No altar, o padre e os seus acólitos continuavam a seguir o lento e solene ritual da missa. Primeiro a Consagração, depois a Elevação. Uma campainha foi agitada com uma energia pouco habitual. Os cânticos morreram, as conversações cessaram, apenas o órgão continuou a tocar em surdina. Como um campo de flores dobrado por um vento súbito, homens e mulheres ajoelharam-se. Diante da mesa santa, cintilante de luzes, o oficiante, erguendo muito alto a hóstia que um reflexo de vitral pintou de vermelho, pareceu ficar maior na sua casula de ouro frisado. Os sinos recomeçaram a tocar e desencadeou-se um tumulto terrível. Fiora ficou lívida.

Não é possível? Aqui não...

Vamos! disse Rocco, desembainhando a espada.

Ela seguiu-o, tendo também desembainhado a sua por mimetismo e forçaram ambos um caminho através da multidão uivante, que se desorientava e perdia a cabeça. Os dois chegaram, assim, ao coro.

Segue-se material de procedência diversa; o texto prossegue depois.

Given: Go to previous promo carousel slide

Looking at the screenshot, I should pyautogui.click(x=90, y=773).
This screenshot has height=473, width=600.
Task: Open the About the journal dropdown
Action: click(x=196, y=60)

Lutava-se em frente do altar, nos degraus do qual o padre, espantado, deixara cair o cálice. O vaso sagrado ressaltou até um grande corpo vermelho e dourado estendido sem vida nas lajes de mármore negro, no meio de uma poça de sangue que aumentava cada vez mais: Giuliano de Médícis, o belo, o alegre, o encantador Giuliano estava, sem dúvida, morto, mas, apesar disso, um homem vestido de burel, em cima do seu corpo, continuava a enchê-lo de golpes de punhal. Rocco atirou-se a ele com fúria e golpeou. Tocado na coxa, o assassino ergueu-se e quis saltar sobre o agressor, mas um violento empurrão para a frente da multidão aterrorizada, afastou o assassino e impeliu o cadáver pelos degraus do coro abaixo, para onde Fiora se precipitou. Entretanto, Rocco, subitamente travado por uma mulher aos gritos que se lhe pendurou no pescoço, via, sem poder fazer nada, desaparecer o assassino na barafunda como uma serpente no buraco de uma rocha.

Ao mesmo tempo que Fiora, recusando a evidência, procurava desesperadamente socorrer o jovem que amara, alguém se ajoelhou junto do corpo e ela viu uma longa mão seca tocar no pescoço do cadáver.

Está para lá de qualquer socorro disse Demétrios Lascaris. Os conjurados fizeram um bom trabalho. Eu tinha reparado, nas primeiras filas, numas figuras de que não estava a gostar nada...

Tu? murmurou Fiora, estupefacta. Mas, que fazes tu aqui?

Podia fazer-te a mesma pergunta... Vem! Não podemos ficar aqui.